Simply put, it is all about managing risk. You want to find the highest impact, smallest risk incremental improvements that you can make without too much effort.
Since we know that we read more code than we write, anything that makes code more readable is probably worthwhile and will make the code more maintainable.
So, how do you make code more readable? The first step for me was to get everybody on the same page by creating a style guide for Java and for Android.
Fixing your code style doesn’t necessarily make the code any better, but it does make it more readable.
The next step for us was to start creating a best practice guide for Android. There are a lot of things to keep in mind for performance and stability which can ultimately make or break the user experience. By documenting these, we give new developers a place to start and everybody a place to reference these points.
We also follow the idea of the boy scout rule, which can be summed up as “Leave any code you touch in a better state than you found it”.
This is of course a bit of a slippery slope. Some reviewers argue that it makes code reviews more difficult because it’s hard to see what changes was due to refactoring, and what was specifically related to your task. Personally I think having to work a bit harder in the peer review to make the code more maintainable is a perfectly fair trade-off. One way to make it even easier is to make sure that you separate refactoring changes into their own commits.
Of course, if you don’t have test coverage you have to be very careful with the type of refactoring you do and focus on low risk items.

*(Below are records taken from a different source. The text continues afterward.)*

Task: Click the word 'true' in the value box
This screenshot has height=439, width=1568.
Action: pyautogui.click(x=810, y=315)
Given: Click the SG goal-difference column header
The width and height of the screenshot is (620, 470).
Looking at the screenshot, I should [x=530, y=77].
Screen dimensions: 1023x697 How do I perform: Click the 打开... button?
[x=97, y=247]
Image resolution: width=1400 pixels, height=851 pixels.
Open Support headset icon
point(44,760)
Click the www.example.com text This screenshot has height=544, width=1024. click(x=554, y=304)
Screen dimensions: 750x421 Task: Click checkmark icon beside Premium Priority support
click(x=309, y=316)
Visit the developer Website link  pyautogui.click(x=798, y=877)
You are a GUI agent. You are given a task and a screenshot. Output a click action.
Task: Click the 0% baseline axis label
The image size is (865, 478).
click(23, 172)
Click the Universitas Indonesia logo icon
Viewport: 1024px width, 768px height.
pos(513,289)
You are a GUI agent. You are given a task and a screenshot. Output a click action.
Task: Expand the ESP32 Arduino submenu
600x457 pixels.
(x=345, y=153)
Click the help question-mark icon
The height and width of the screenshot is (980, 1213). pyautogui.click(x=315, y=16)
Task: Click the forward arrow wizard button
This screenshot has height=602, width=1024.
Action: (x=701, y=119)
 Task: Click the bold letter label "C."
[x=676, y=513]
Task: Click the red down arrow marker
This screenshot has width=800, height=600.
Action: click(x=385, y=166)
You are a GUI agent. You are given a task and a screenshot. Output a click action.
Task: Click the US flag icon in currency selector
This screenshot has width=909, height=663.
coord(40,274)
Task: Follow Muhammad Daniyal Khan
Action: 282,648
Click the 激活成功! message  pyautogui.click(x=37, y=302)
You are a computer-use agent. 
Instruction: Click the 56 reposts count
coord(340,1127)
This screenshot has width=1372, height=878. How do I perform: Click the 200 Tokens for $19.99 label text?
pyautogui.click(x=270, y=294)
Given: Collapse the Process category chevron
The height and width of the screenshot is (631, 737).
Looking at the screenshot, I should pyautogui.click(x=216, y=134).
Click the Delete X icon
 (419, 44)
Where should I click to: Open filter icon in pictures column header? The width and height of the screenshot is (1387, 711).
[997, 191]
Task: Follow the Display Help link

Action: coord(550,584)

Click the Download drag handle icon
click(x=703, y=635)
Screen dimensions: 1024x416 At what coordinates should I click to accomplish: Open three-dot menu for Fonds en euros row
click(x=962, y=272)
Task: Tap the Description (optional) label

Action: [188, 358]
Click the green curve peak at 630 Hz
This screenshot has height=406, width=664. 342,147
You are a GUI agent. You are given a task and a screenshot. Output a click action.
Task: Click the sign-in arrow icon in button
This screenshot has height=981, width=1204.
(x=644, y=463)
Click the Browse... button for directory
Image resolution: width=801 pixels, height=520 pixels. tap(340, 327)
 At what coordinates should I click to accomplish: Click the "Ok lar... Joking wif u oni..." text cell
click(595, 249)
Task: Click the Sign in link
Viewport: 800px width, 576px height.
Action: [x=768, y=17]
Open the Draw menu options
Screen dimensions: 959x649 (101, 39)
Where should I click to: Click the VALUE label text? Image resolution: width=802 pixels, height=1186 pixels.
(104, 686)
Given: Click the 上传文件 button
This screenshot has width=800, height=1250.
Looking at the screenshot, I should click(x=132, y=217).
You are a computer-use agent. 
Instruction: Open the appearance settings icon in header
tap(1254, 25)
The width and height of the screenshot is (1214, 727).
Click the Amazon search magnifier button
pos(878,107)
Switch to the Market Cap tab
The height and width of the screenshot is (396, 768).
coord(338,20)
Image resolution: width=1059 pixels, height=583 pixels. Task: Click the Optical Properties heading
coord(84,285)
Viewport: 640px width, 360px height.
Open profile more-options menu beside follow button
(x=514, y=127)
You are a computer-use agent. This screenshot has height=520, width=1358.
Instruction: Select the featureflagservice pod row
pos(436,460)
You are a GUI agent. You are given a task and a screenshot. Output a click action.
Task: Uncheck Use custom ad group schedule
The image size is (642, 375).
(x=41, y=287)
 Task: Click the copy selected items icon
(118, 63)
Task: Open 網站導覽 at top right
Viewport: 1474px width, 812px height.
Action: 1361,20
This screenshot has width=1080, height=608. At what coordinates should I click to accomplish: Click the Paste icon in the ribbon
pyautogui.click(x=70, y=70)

Now that we have style guides, best practices and a plan to start refactoring, we need tho start enforcing it. The simplest way to do this is by starting to do peer reviews. Ideally, for styling, naming, etc, you should also get a CI server set up and running static analysis.
I tend to see a lot of pushback against peer reviews, but as long as you can create an environment where peer reviews can be constructive and can give feedback on the code without having people feel that they are being judged, there are no better way to drastically improve your code quality over time.
So, in summary, the low hanging fruit which you can start picking off without too much risk or effort:
- Create a style guide
- Create a best practice guide
- Do opportunistic refactoring. Refactor low risk items like styling, naming and big methods while you are working on the code.
- Start peer reviewing ALL code to make sure people adhere to style and best practice guides and that they are leaving the code in a better state than they found it in.